**Stated problem**
In the forum post about selling a corporate entity, translate this sentence into Spanish: "I've been reading an article about Mirvac buying the Harbourside shopping centre in Darling Harbour a few years ago."

**Supplied text**
Selling the corporate entity rather than the property itself

Discussion in 'Accounting & Tax' started by thesuperman, 14th May, 2017.

Join Australia's most dynamic and respected property investment community
Tags:
  1. thesuperman

    thesuperman Well-Known Member

    Joined:
    26th Jun, 2015
    Posts:
    460
    Location:
    Australia
    I've been reading an article about Mirvac buying the Harbourside shopping centre in Darling Harbour a few years ago. What is interesting is they bought the corporate entity (I presume a company as trustee of a unit trust??) rather than the property itself. This has raised my curiosity.

    "The transaction involved the sale of the corporate entity controlled by developer John Beville that owned the under-performing shopping centre to a Mirvac unit." http://www.theaustralian.com.au/bus...m/news-story/961b8f86d3463c29a5a3d91981a61191

    From my past readings on this forum, I was under the impression it's nearly impossible to sell the corporate entity holding the property because people & their solicitors would be worried about problems with the corporate entity eg. creditors or potential lawsuits that could occur against that entity.

    1. Does purchasing the corporate entity rather than the property usually occur at the top end of town?

    2. Are only purchasers & their solicitors at the bottom end of town worried about purchasing the corporate entity and always insist on buying the property itself?

    3. What corporate entity do you think was involved in such a transaction?

    4. What tax benefits would there be selling the entity rather than the property itself?

**Data**

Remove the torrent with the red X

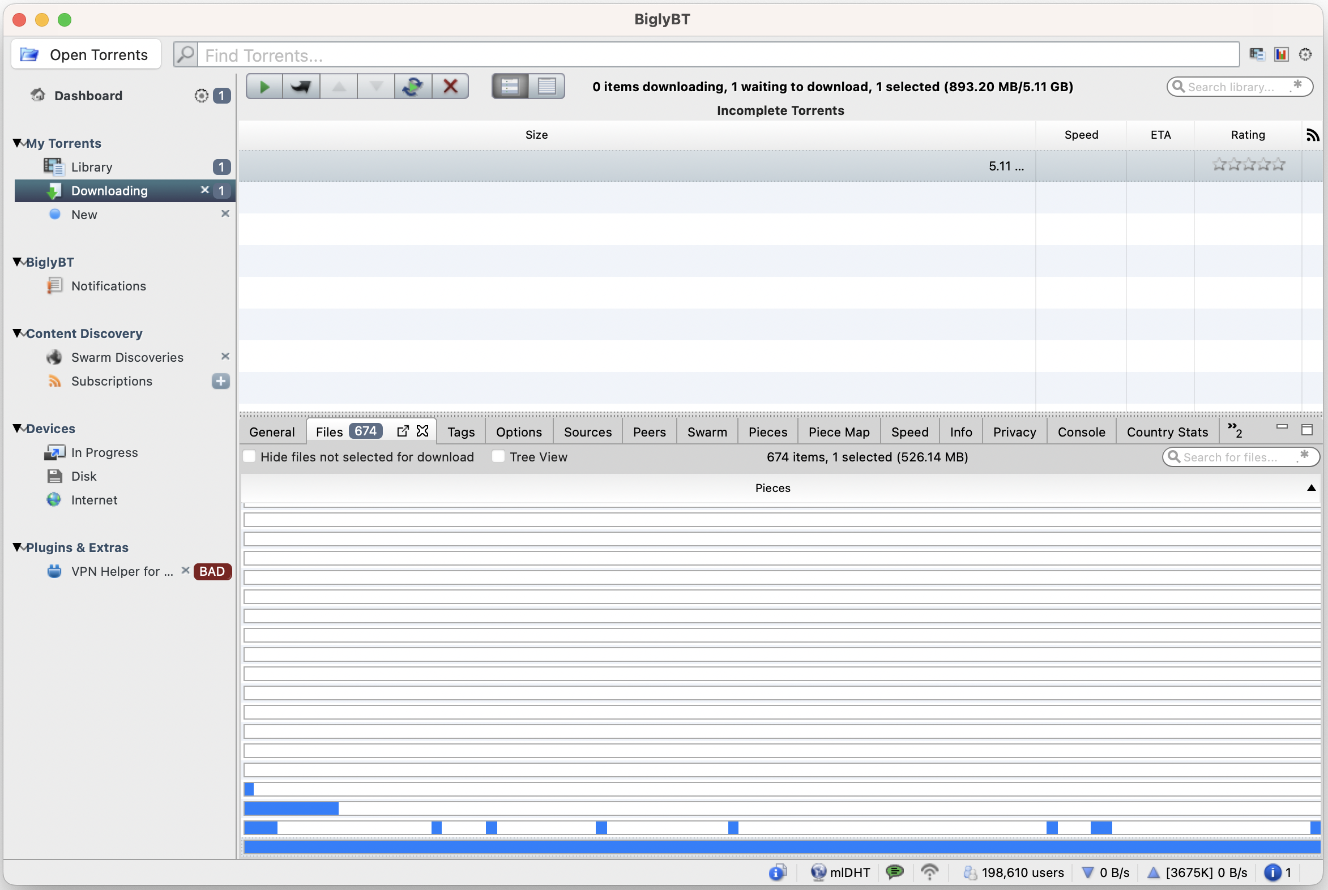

**Solution**
He estado leyendo un artículo sobre la compra del centro comercial Harbourside, en Darling Harbour, por parte de Mirvac hace unos años.